From Content Chaos to Corporate Collaboration – Turning the Information Deluge into Business Advantage

Process Session
Wed, Mar 21, 2012 - 3:00 PM
Doug Miles, Director, AIIM

Doug will spin through his view of how we can grab hold of all this information and turn it around to productive advantage. Using results from a number of recent surveys carried out across the AIIM community, Doug will highlight the reported benefits and ROIs that confirm where the payback comes from investments in capture, content management, records management, mobile apps, and social business. If you need to make a business case for any of these applications, the answers are here – including how many organizations implemented SharePoint or social without ever making a business case!

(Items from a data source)

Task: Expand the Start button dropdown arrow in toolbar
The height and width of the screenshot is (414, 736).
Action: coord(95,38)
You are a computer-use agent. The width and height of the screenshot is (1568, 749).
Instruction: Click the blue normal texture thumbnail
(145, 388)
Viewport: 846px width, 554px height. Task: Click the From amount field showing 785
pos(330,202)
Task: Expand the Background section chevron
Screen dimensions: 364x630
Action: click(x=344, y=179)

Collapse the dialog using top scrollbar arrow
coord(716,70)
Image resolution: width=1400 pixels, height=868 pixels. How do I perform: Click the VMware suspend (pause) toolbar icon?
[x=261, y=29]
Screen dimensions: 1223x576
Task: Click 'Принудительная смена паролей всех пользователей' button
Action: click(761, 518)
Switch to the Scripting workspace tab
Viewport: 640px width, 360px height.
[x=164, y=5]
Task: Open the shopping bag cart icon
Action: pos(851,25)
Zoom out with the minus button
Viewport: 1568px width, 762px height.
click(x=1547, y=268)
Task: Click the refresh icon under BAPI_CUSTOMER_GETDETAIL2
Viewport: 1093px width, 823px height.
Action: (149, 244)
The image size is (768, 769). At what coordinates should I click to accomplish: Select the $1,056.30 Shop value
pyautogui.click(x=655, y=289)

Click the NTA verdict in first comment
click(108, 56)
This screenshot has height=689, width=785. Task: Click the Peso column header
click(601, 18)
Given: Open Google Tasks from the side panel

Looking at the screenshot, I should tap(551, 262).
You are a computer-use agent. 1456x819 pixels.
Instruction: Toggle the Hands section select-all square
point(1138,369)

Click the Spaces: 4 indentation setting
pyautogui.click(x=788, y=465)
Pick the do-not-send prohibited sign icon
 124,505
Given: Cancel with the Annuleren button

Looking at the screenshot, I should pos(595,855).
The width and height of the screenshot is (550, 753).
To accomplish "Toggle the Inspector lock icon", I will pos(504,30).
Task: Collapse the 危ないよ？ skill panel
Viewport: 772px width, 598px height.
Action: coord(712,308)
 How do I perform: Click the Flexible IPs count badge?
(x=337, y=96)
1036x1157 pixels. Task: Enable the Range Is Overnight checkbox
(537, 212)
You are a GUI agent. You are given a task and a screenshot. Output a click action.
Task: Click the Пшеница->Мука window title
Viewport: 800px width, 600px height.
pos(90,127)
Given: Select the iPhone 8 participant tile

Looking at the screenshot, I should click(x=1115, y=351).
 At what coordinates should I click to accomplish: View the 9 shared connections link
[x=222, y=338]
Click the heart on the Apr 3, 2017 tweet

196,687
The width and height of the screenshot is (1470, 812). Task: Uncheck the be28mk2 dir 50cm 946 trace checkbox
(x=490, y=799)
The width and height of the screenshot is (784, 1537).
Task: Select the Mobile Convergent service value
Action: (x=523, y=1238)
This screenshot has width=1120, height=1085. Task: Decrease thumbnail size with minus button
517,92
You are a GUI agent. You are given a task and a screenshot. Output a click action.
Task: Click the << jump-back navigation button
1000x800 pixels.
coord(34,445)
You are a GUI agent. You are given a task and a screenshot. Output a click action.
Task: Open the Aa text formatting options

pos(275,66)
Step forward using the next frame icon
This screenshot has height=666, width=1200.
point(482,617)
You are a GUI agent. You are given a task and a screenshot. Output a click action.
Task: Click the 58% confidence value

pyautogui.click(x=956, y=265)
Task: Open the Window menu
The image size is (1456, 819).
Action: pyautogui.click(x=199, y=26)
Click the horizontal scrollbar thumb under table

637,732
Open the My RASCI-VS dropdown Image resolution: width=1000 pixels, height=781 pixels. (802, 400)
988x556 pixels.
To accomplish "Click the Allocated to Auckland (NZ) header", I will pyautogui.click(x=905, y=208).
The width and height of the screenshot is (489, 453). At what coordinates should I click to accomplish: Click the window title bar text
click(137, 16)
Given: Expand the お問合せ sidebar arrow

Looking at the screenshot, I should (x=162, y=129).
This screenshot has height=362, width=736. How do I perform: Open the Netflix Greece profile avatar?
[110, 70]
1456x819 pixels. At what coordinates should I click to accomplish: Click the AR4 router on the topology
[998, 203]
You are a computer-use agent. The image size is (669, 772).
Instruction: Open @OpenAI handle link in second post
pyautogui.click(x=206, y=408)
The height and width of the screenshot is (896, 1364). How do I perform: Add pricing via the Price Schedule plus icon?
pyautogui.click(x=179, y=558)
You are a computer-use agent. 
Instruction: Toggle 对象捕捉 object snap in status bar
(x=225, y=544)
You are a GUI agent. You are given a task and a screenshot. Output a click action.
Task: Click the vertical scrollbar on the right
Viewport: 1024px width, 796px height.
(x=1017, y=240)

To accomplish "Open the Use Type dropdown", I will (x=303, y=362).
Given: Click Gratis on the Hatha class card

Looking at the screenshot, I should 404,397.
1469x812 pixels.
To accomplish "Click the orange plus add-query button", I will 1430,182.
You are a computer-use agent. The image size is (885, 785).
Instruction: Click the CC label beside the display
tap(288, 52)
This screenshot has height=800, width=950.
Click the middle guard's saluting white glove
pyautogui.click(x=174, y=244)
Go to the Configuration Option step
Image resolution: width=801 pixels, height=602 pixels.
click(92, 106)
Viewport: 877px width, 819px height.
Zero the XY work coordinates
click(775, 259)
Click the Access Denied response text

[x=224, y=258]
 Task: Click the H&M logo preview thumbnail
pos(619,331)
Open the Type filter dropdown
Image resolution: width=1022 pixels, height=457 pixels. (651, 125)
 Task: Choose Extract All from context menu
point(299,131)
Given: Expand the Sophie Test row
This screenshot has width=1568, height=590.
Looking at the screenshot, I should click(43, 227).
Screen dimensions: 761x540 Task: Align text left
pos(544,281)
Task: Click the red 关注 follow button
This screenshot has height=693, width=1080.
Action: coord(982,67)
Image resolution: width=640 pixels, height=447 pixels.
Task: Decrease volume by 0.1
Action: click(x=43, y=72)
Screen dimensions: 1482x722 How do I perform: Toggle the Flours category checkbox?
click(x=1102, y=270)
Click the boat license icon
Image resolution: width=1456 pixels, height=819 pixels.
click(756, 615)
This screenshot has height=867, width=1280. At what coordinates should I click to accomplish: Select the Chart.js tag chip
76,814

■ **WHAT TO DO**
1. When is the session in the session description scheduled to take place?
2. Why does the session description say the session will help someone who needs to make a business case for capture, content management, records management, mobile apps, or social business?
3. Retype the session description starting with "Doug will spin" and going on through "a business case!".
Rely only on the session description for your answers.

■ **ANSWERS FOR THIS EXERCISE**
1. Wednesday, March 21, 2012, at 3:00 PM.

2. The session will use results from recent surveys across the AIIM community to show the reported benefits and ROIs. Those results confirm where the payback comes from when organizations invest in these applications.

3.
Doug will spin through his view of how we can grab hold of all this information and turn it around to productive advantage. Using results from a number of recent surveys carried out across the AIIM community, Doug will highlight the reported benefits and ROIs that confirm where the payback comes from investments in capture, content management, records management, mobile apps, and social business. If you need to make a business case for any of these applications, the answers are here – including how many organizations implemented SharePoint or social without ever making a business case!